:: Set problem ::
Copy the lines exactly, starting with the line that contains "The image size is (1204, 795)." and going on through the end of the records.

:: Exercise input ::
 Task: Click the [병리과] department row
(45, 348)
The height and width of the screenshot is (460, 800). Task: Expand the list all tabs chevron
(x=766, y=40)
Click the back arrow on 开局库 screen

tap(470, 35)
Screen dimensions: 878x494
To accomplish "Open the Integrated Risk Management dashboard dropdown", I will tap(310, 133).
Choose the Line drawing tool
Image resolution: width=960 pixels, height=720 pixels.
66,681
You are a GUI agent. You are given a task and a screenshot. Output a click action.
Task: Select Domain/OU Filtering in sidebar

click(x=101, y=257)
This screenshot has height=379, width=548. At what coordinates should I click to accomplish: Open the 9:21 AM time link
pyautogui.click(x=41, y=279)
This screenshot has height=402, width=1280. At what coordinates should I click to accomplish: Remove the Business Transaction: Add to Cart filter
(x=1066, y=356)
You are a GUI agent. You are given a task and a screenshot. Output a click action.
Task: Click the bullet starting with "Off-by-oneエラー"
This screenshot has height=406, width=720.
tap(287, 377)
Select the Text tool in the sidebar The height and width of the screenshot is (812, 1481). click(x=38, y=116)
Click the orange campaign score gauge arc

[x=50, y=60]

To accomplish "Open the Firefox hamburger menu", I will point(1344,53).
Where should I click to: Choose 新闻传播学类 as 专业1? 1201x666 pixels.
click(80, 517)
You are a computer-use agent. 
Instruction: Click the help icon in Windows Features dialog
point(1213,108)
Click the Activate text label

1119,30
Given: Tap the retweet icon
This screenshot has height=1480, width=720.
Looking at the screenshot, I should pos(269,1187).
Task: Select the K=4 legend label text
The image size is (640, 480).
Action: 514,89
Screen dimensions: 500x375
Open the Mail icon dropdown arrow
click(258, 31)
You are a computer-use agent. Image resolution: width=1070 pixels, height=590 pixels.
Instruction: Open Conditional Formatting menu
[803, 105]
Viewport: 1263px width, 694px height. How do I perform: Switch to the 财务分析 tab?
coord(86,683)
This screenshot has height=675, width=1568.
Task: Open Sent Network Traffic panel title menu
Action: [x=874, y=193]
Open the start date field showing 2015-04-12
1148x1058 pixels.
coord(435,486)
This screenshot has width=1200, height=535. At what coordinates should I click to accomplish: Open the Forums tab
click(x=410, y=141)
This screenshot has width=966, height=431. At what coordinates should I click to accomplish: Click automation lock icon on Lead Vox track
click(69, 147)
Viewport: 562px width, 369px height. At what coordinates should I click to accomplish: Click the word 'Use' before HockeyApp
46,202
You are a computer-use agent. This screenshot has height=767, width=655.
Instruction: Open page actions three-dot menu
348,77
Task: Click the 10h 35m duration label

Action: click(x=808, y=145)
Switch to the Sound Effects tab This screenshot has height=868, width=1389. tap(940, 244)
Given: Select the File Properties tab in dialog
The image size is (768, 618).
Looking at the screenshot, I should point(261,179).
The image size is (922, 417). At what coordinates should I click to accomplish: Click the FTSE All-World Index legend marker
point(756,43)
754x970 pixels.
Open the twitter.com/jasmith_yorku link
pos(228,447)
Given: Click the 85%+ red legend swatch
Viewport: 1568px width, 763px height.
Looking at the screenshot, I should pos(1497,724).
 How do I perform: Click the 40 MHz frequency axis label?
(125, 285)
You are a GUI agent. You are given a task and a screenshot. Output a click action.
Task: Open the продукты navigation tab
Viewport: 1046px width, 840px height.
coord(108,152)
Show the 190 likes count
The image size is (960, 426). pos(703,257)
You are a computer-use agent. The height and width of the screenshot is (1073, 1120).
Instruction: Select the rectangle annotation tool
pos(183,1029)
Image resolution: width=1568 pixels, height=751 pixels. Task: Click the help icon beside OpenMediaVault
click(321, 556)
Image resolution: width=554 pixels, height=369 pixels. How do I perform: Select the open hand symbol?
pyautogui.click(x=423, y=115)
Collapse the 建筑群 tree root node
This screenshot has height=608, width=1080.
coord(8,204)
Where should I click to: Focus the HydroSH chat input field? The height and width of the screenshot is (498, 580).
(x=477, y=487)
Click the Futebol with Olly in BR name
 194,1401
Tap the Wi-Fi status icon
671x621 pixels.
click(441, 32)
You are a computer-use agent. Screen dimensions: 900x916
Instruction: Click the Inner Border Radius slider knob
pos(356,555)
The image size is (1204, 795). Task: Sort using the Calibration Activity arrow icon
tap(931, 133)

:: Solution ::
The image size is (1204, 795). Task: Sort using the Calibration Activity arrow icon
tap(931, 133)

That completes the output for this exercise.